*Aim of the task*. Update the rows from the start through the line containing "Click the Schedule" by replacing "Image resolution" with "Screenshot size". Return only those rows, with everything else left unchanged.

--

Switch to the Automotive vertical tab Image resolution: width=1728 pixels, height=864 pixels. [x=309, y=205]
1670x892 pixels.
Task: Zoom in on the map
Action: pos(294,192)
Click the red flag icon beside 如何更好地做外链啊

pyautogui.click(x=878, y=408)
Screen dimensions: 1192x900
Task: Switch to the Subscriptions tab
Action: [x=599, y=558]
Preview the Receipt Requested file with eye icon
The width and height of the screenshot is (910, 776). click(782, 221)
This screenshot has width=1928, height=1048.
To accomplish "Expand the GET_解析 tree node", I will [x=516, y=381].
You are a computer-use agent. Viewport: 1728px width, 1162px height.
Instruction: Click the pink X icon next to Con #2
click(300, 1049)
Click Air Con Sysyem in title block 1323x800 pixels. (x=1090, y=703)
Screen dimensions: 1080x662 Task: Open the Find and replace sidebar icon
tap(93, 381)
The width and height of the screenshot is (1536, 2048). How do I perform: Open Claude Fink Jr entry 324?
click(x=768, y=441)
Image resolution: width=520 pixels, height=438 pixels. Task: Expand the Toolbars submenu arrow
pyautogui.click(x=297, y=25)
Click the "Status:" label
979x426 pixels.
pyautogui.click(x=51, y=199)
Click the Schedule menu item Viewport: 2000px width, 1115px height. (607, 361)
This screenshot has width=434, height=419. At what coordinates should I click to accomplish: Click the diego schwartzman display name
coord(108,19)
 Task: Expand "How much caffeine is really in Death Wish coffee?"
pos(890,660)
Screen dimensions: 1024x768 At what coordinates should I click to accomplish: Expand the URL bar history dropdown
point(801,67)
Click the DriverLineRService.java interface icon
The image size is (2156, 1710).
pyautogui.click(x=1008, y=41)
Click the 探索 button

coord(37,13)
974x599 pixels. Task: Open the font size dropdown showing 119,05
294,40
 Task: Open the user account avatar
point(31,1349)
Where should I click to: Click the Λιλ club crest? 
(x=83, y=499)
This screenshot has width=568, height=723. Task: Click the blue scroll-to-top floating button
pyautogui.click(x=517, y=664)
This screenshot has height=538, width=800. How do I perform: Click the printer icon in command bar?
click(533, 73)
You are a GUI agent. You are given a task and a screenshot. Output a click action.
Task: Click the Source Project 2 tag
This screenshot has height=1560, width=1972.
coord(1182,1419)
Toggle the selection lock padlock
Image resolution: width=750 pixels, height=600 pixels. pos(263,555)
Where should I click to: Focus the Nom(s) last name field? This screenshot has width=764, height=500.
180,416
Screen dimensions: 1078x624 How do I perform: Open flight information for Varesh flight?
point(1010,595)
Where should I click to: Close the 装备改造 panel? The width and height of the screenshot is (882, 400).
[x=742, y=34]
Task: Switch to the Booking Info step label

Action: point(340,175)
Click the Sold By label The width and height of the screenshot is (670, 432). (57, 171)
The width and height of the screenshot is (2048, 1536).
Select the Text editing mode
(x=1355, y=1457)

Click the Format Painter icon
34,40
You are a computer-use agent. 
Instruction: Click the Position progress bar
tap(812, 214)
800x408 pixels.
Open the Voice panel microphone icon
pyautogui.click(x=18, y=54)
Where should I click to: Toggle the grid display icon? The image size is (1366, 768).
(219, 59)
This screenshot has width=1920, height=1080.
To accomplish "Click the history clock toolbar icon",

--

*Task solution*.
Switch to the Automotive vertical tab Screenshot size: width=1728 pixels, height=864 pixels. [x=309, y=205]
1670x892 pixels.
Task: Zoom in on the map
Action: pos(294,192)
Click the red flag icon beside 如何更好地做外链啊

pyautogui.click(x=878, y=408)
Screen dimensions: 1192x900
Task: Switch to the Subscriptions tab
Action: [x=599, y=558]
Preview the Receipt Requested file with eye icon
The width and height of the screenshot is (910, 776). click(782, 221)
This screenshot has width=1928, height=1048.
To accomplish "Expand the GET_解析 tree node", I will [x=516, y=381].
You are a computer-use agent. Viewport: 1728px width, 1162px height.
Instruction: Click the pink X icon next to Con #2
click(300, 1049)
Click Air Con Sysyem in title block 1323x800 pixels. (x=1090, y=703)
Screen dimensions: 1080x662 Task: Open the Find and replace sidebar icon
tap(93, 381)
The width and height of the screenshot is (1536, 2048). How do I perform: Open Claude Fink Jr entry 324?
click(x=768, y=441)
Screenshot size: width=520 pixels, height=438 pixels. Task: Expand the Toolbars submenu arrow
pyautogui.click(x=297, y=25)
Click the "Status:" label
979x426 pixels.
pyautogui.click(x=51, y=199)
Click the Schedule menu item Viewport: 2000px width, 1115px height. (607, 361)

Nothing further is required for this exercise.